6. Par une ordonnance en date du 25 juillet 2018, la Cour a fixé au 25 avril 2019 et au 27 janvier 2020, respectivement, les dates d’expiration des délais pour le dépôt d’un mémoire par le Qatar et d’un contre-mémoire par les Emirats arabes unis.
7. Le 22 mars 2019, les Emirats arabes unis, se référant également à l’article 41 du Statut de la Cour et aux articles 73, 74 et 75 de son Règlement, ont présenté à leur tour une demande en indication de mesures conservatoires afin de «sauvegarder leurs droits procéduraux» et «d’empêcher le Qatar d’aggraver ou d’étendre encore le différend entre les Parties avant l’arrêt définitif».
8. Au terme de leur demande, les Emirats arabes unis ont prié la Cour d’ordonner que :
«i) le Qatar retire immédiatement la communication qu’il a soumise le 8 mars 2018 au Comité pour l’élimination de la discrimination raciale au titre de l’article 11 de la CIEDR, et prenne toutes les mesures nécessaires pour mettre fin à l’examen de ladite communication par le Comité ;
ii) le Qatar cesse immédiatement d’entraver les efforts déployés par les Emirats arabes unis pour venir en aide aux Qatariens, notamment en débloquant sur son territoire l’accès au site Internet leur permettant d’introduire une demande tendant à retourner aux Emirats arabes unis ;
iii) le Qatar empêche immédiatement ses entités nationales et les médias qu’il détient, contrôle et finance d’aggraver et d’étendre le différend ainsi que d’en rendre le règlement plus difficile en propageant des accusations mensongères concernant les Emirats arabes unis et les questions en litige devant la Cour ; et que
iv) le Qatar s’abstienne de tout acte qui risquerait d’aggraver ou d’étendre le différend porté devant la Cour, ou d’en rendre le règlement plus difficile.»
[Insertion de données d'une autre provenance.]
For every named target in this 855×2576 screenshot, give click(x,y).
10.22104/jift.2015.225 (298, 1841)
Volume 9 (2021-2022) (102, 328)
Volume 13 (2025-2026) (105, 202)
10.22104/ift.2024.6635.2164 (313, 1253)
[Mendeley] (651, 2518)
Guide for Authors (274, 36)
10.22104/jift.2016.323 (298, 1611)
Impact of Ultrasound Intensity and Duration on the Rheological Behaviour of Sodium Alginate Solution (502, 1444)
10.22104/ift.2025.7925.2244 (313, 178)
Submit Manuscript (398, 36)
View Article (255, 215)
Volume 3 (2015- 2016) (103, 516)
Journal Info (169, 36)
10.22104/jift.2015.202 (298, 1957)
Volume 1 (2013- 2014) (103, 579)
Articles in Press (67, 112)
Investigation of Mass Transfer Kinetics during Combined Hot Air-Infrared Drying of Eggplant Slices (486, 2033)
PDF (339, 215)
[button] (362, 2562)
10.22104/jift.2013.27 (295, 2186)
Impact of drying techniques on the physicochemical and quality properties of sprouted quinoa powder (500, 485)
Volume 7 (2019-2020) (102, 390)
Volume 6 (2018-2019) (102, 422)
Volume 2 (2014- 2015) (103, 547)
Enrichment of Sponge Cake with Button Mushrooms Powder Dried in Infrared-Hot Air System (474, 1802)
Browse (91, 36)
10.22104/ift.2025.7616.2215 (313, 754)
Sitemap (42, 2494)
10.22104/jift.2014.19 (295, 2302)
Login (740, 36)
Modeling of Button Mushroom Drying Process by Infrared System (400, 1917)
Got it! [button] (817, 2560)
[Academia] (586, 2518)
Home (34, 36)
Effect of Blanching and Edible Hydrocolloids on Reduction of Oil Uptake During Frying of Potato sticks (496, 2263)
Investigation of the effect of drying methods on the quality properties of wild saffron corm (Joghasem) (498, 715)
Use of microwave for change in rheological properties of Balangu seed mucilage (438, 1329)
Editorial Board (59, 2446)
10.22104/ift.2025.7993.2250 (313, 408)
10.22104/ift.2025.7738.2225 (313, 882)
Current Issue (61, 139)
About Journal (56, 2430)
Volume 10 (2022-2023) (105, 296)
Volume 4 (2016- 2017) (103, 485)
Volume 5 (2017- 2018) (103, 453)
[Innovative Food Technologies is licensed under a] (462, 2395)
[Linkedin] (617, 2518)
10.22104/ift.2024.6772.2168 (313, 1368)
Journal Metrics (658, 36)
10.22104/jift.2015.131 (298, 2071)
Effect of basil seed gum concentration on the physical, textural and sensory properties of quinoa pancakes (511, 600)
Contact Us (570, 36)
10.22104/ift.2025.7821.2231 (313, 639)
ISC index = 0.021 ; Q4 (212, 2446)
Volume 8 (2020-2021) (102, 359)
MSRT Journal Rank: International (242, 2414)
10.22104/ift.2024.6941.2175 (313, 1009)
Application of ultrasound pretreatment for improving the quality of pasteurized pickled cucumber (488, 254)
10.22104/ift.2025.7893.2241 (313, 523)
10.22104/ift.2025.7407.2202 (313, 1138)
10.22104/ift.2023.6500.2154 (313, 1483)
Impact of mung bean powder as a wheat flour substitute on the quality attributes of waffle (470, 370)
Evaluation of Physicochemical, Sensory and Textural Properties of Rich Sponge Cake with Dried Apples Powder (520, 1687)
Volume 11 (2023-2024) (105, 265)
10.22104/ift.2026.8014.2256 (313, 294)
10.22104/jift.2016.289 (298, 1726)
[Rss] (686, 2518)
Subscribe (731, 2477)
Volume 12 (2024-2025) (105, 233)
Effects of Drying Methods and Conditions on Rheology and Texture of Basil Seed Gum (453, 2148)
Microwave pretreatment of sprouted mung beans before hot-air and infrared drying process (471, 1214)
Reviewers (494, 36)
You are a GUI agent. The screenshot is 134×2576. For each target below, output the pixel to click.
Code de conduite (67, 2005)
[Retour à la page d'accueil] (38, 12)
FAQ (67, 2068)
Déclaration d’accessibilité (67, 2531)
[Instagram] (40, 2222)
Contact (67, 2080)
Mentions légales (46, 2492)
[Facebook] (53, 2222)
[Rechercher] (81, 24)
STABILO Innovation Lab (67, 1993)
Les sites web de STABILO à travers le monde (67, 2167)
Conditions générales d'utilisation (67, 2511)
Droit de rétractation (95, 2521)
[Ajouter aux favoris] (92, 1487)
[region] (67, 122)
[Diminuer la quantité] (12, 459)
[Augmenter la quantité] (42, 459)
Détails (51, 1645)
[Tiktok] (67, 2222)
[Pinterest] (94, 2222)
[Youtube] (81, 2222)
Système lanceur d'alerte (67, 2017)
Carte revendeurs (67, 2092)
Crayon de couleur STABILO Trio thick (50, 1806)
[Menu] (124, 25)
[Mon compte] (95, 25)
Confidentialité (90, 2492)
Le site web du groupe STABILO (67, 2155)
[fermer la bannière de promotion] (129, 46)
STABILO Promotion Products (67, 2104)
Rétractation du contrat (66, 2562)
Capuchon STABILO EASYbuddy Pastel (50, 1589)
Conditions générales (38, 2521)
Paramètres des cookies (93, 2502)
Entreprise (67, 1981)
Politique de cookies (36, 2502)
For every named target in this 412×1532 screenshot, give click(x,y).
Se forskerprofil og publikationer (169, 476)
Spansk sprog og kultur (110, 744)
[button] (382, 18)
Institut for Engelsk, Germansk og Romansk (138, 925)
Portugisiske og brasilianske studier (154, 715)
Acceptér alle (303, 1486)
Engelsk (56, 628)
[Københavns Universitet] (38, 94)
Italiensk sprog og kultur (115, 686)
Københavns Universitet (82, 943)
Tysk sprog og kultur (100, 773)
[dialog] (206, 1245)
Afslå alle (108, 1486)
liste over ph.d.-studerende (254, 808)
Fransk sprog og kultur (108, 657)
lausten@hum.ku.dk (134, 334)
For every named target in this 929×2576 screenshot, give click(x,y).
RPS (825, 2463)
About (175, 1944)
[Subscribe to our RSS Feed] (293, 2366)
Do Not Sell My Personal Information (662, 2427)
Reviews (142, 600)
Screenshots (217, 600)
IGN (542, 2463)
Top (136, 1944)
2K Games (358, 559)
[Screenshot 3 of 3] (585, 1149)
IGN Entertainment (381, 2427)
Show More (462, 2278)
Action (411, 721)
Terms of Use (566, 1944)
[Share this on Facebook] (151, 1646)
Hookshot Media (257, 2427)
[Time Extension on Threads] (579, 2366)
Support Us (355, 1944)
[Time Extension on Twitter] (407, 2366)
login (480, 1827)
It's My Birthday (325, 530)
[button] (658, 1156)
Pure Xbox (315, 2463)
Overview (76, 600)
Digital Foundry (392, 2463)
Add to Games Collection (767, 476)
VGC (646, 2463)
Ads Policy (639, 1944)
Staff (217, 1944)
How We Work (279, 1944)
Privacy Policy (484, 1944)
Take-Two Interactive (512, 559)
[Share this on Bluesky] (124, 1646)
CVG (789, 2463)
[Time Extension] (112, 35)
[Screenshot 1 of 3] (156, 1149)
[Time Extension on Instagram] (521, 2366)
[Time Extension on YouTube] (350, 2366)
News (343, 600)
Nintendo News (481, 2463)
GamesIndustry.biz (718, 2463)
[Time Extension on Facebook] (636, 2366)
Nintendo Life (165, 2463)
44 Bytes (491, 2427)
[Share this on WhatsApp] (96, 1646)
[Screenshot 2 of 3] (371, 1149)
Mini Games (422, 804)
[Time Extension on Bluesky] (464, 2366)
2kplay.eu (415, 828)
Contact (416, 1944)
9. Le greffier adjoint a immédiatement communiqué copie de ladite demande au Gouvernement du Qatar. Il a également informé le Secrétaire général de l’Organisation des Nations Unies du dépôt de la demande en indication de mesures conservatoires des Emirats arabes unis.
10. Le Qatar a déposé son mémoire en l’affaire le 25 avril 2019, dans le délai fixé à cet effet par la Cour (voir le paragraphe 6 ci-dessus). Le 30 avril 2019, dans le délai prescrit par le paragraphe 1 de l’article 79 du Règlement de la Cour, les Emirats arabes unis ont présenté des exceptions préliminaires d’incompétence de la Cour et d’irrecevabilité de la requête. Par une ordonnance du 2 mai 2019, le président de la Cour a fixé au 30 août 2019 la date d’expiration du délai dans lequel le Qatar pourrait présenter un exposé écrit contenant ses observations et conclusions sur les exceptions préliminaires soulevées par les Emirats arabes unis.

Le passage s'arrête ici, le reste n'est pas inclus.